WHAT YOU WILL DO = From the entries that follow, copy exactly the lines beginning at the line holding "Click the Zip" and continuing through the line holding "Given: Click Požádat o řízení button".

RECORD EXTRACTS =
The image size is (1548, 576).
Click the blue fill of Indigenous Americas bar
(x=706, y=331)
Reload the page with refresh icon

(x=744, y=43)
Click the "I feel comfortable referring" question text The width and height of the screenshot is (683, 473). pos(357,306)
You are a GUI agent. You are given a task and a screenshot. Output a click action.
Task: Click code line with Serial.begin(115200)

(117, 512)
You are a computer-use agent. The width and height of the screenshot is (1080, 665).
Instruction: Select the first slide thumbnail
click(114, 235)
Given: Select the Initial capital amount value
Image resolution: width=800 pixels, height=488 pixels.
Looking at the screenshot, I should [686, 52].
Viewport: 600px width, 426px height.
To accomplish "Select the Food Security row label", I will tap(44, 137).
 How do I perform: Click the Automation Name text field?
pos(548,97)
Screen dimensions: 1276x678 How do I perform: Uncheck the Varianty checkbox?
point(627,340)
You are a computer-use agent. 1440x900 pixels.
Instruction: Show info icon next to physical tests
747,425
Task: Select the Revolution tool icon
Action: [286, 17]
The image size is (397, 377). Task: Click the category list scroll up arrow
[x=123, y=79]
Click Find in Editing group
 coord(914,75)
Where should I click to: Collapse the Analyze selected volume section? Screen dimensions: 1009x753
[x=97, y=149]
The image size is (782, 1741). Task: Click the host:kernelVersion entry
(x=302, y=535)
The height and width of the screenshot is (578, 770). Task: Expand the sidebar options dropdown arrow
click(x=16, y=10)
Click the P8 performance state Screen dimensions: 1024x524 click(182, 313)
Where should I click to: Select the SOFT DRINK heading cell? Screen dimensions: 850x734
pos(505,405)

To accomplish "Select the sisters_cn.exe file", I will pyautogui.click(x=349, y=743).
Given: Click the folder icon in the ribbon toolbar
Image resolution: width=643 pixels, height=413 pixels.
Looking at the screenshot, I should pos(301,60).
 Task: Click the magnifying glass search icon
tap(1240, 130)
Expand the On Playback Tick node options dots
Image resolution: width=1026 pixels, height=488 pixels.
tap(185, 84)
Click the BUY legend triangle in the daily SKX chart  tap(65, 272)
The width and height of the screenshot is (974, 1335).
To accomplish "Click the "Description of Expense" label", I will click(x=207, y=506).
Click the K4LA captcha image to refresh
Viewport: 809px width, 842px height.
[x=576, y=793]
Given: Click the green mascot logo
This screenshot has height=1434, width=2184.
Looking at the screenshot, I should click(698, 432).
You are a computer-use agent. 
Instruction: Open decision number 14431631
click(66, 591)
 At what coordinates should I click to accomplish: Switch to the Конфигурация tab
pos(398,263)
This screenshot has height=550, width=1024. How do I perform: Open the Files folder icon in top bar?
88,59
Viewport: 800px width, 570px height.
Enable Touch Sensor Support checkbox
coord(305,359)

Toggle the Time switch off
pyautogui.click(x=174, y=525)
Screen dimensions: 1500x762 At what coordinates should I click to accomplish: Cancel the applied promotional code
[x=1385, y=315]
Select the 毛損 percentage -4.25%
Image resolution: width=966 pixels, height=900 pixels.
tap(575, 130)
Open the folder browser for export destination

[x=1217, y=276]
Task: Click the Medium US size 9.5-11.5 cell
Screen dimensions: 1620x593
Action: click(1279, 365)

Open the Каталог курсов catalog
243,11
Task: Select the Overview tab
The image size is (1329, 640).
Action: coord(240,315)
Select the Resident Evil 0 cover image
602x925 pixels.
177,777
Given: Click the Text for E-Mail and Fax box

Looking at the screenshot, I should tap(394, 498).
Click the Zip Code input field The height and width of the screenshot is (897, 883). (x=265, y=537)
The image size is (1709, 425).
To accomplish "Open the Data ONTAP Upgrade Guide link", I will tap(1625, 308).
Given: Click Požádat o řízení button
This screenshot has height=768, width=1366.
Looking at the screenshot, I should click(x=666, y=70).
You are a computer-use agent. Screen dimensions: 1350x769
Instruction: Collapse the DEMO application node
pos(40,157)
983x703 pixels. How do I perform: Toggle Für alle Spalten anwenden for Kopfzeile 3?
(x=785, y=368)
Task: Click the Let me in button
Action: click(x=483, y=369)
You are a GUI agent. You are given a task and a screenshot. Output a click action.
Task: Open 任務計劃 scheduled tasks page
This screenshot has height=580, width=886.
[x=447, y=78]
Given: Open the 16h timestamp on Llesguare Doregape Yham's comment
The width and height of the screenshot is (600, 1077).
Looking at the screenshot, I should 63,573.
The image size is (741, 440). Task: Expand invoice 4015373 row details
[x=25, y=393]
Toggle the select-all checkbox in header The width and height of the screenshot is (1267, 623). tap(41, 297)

WRITTEN RESPONSE =
Click the Zip Code input field The height and width of the screenshot is (897, 883). (x=265, y=537)
The image size is (1709, 425).
To accomplish "Open the Data ONTAP Upgrade Guide link", I will tap(1625, 308).
Given: Click Požádat o řízení button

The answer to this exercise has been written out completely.